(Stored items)

■ ■ ■ ■ ■ ■ ■

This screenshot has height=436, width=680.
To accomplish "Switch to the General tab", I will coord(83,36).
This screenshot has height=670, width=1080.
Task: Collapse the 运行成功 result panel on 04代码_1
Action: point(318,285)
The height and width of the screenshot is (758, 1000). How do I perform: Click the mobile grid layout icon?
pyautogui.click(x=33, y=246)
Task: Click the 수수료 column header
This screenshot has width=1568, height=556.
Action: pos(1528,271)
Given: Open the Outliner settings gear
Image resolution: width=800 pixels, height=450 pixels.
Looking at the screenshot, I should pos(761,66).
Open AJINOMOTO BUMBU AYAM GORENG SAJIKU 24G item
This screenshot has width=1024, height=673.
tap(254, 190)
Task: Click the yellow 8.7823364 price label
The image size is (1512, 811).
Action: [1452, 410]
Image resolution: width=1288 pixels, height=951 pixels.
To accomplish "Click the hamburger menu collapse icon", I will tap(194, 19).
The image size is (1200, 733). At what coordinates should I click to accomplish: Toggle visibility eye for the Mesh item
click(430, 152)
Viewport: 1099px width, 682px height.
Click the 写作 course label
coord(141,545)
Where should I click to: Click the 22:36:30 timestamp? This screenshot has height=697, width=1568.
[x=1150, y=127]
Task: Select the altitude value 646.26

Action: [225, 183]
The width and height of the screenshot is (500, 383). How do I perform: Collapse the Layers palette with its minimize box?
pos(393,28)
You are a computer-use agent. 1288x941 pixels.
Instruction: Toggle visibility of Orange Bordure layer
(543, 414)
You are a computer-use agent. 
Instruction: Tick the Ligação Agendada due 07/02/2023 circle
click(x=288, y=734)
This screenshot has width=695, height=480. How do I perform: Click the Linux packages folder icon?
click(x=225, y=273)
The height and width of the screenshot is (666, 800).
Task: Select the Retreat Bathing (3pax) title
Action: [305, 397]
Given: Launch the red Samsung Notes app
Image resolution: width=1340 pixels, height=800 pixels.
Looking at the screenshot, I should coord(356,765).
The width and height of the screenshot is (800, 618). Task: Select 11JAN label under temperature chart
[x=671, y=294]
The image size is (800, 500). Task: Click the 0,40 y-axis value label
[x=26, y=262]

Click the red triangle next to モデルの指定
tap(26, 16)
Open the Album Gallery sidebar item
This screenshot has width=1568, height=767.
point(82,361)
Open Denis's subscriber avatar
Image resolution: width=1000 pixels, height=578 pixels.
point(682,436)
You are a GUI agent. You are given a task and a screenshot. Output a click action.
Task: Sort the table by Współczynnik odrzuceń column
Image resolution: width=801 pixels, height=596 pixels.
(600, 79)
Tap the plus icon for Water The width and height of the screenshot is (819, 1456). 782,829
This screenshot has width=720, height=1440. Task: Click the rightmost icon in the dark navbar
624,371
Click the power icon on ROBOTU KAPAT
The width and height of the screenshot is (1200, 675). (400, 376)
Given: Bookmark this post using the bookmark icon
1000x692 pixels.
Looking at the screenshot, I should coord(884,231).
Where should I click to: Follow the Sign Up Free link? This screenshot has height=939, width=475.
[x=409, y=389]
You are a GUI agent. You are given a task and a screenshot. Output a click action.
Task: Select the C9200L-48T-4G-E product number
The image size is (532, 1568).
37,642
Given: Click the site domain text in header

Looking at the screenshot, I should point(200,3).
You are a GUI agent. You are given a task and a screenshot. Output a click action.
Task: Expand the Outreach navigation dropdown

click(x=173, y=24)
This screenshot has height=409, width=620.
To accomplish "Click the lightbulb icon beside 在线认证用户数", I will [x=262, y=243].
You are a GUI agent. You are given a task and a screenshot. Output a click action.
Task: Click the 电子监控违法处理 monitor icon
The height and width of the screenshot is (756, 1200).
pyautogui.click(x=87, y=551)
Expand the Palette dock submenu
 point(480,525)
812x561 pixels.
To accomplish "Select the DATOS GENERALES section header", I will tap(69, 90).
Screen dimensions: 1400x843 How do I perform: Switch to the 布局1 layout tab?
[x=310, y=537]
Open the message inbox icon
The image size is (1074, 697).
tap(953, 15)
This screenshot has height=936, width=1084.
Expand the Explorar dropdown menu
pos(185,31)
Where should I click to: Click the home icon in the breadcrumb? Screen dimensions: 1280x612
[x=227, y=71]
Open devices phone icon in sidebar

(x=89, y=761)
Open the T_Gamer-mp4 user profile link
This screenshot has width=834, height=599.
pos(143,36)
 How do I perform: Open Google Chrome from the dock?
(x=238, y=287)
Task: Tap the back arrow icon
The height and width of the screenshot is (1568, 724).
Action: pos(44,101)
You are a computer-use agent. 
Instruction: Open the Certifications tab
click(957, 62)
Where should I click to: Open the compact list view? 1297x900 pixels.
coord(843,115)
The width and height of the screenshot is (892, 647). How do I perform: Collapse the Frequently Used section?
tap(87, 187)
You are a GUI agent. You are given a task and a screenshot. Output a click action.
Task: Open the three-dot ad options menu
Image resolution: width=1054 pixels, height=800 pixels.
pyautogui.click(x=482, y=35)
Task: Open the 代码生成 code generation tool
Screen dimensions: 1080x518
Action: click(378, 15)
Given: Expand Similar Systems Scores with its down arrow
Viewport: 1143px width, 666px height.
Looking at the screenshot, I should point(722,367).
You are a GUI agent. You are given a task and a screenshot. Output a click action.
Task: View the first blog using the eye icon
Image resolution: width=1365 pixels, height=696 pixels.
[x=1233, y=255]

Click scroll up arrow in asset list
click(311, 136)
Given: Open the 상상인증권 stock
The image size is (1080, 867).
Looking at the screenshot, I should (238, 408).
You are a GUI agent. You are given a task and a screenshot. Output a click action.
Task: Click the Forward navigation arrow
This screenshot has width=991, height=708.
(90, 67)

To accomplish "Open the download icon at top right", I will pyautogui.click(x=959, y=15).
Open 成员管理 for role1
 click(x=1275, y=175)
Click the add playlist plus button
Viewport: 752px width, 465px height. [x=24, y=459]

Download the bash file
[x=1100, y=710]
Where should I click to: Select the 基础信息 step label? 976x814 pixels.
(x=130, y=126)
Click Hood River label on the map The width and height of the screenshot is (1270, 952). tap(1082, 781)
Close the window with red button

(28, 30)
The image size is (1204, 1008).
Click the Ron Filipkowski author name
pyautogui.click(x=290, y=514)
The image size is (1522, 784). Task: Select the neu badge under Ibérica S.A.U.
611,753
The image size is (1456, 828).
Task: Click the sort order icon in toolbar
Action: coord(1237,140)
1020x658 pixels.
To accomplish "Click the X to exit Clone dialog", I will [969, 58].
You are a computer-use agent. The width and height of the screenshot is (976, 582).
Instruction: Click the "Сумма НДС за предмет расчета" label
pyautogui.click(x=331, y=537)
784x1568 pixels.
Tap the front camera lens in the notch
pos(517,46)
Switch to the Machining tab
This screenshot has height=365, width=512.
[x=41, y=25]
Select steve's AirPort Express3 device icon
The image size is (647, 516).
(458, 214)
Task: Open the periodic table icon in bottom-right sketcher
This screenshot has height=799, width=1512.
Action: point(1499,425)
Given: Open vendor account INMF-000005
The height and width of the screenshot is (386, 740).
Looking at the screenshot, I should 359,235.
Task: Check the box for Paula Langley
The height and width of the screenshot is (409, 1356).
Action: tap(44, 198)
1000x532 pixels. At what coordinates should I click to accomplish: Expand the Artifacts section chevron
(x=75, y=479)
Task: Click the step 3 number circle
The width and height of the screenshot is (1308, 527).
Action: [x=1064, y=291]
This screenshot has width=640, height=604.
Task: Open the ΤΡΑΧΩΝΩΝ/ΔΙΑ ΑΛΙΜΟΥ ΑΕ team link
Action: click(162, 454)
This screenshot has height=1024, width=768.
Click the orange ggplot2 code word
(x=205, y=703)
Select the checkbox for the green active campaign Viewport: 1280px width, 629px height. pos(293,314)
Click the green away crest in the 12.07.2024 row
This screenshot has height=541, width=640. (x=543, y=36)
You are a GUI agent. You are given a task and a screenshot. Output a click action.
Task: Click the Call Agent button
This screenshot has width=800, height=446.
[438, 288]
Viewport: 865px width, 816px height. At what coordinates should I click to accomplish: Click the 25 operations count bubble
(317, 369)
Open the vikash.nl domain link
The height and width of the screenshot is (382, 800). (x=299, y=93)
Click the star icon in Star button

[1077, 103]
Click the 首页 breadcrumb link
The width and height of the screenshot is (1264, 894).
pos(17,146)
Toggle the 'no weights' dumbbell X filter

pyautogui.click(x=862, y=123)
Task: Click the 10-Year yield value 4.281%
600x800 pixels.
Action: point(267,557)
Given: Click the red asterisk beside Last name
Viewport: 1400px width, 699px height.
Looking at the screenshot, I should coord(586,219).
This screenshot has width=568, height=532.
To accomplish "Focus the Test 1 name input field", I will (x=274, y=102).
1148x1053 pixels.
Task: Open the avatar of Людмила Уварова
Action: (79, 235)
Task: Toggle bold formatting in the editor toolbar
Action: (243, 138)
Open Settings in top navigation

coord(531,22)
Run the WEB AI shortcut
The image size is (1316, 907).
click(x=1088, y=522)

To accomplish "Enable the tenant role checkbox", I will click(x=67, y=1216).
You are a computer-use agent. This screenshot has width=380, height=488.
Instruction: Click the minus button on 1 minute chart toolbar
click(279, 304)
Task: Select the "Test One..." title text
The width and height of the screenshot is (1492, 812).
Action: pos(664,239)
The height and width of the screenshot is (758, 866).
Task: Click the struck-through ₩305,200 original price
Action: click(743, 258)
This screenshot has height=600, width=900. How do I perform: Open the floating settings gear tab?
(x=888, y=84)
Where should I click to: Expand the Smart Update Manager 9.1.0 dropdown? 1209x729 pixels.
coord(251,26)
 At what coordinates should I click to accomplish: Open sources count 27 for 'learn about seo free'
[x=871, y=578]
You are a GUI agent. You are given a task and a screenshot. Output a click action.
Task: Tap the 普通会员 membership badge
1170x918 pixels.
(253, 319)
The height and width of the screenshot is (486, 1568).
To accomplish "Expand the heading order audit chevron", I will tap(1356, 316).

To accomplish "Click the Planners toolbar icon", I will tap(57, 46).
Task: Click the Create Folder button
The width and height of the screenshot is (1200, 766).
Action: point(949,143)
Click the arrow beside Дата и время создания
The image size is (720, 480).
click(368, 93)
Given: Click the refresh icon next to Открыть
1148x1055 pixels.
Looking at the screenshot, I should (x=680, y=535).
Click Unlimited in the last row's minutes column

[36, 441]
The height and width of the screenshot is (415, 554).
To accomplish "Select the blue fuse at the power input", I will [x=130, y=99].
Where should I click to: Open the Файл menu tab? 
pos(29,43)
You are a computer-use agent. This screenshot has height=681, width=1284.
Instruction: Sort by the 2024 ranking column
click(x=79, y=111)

■ ■ ■ ■ ■ ■ ■

• ASSIGNMENT
Your task for the entries above: copy exactly the span starting with the line with "НДС за предмет" and going on through the line with "Task: Check the box for Paula Langley", both lines included, and nothing else.

• TASK RESULT
Instruction: Click the "Сумма НДС за предмет расчета" label
pyautogui.click(x=331, y=537)
784x1568 pixels.
Tap the front camera lens in the notch
pos(517,46)
Switch to the Machining tab
This screenshot has height=365, width=512.
[x=41, y=25]
Select steve's AirPort Express3 device icon
The image size is (647, 516).
(458, 214)
Task: Open the periodic table icon in bottom-right sketcher
This screenshot has height=799, width=1512.
Action: point(1499,425)
Given: Open vendor account INMF-000005
The height and width of the screenshot is (386, 740).
Looking at the screenshot, I should 359,235.
Task: Check the box for Paula Langley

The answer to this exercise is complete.